La mujer volvió a mirar el arma una vez más y entonces, en vez de guardarla en el armario, la dejó sobre un aparador, cerca de la puerta, y la cubrió con un tapete. Fue al living y miró por la ventana el auto frente a su casa, que permanecía inmóvil, con los faros aún encendidos, los limpiaparabrisas funcionando a toda velocidad, su hija que vacilaba antes de bajarse; Liz sospechó que no era el mal tiempo lo que detenía a la muchacha dentro del auto.

Un larguísimo momento más tarde los faros del auto se apagaron.

Bien, piensa en positivo, se dijo Liz. Tal vez su hija hubiera cambiado. Tal vez venía a visitarla para enmendar todas las traiciones que había cometido a lo largo de los años. Por fin las dos podrían empezar a trabajar para mantener una relación normal.

Sin embargo, echó un vistazo a la sala de costura, donde la pistola descansaba oculta sobre el aparador, y se dijo: ve a buscarla.
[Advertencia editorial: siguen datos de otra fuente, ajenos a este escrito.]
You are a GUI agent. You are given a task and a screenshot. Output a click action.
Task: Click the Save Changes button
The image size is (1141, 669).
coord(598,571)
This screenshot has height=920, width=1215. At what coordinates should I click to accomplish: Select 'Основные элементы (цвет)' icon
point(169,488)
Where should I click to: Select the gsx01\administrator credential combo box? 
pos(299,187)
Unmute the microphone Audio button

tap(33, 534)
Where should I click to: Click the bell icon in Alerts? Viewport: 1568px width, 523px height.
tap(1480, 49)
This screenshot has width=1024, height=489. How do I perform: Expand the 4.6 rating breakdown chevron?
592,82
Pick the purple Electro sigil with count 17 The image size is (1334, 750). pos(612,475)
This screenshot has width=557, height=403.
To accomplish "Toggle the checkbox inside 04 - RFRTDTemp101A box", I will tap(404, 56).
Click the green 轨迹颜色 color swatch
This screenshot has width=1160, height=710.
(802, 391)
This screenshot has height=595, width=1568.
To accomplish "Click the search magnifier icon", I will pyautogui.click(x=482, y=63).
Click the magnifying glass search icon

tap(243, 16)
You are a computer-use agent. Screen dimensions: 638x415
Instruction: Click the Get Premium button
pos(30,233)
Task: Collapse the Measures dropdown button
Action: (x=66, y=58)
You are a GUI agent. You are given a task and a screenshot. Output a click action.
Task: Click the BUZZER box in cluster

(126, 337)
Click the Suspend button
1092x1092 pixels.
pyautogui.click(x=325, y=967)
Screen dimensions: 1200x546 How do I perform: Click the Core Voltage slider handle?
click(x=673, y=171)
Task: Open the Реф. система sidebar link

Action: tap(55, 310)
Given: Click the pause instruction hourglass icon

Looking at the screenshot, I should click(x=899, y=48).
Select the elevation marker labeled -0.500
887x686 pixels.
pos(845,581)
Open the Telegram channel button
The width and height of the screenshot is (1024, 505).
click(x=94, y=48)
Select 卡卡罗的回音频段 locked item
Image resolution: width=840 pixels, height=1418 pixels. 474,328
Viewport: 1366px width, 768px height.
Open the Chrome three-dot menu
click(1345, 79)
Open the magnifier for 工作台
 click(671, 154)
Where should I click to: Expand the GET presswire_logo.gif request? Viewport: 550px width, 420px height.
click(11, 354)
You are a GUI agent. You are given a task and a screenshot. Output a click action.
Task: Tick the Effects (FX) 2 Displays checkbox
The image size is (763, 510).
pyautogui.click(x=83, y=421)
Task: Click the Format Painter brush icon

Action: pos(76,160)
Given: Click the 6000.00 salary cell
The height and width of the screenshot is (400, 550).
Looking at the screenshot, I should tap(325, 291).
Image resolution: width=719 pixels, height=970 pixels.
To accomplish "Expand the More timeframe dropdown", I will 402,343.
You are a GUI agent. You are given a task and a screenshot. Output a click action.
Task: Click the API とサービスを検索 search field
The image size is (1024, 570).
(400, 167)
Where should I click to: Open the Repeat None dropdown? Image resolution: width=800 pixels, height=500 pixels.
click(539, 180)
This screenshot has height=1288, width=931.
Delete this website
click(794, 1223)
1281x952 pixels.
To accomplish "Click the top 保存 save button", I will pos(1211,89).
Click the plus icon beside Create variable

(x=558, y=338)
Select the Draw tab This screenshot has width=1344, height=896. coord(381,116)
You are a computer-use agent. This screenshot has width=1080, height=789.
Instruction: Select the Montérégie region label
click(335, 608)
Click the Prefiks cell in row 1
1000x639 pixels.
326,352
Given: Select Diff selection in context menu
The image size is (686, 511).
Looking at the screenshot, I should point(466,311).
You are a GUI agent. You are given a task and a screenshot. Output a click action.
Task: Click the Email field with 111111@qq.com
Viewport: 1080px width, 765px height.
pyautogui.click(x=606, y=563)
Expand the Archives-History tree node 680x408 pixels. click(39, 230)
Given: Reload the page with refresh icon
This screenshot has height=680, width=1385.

Guárdatela en el bolsillo.

Y después: no, guárdala otra vez en el armario.

Liz no hizo ninguna de las dos cosas. Dejando la pistola sobre el aparador, fue a grandes trancos hasta la puerta del frente de la casa y la abrió, sintiendo que la fría bruma le cubría la cara.

Retrocedió dejándole espacio a la figura que se acercaba, una esbelta mujer joven, hasta que Beth Anne traspuso la puerta y se detuvo. Una pausa, y luego Liz cerró la puerta a sus espaldas.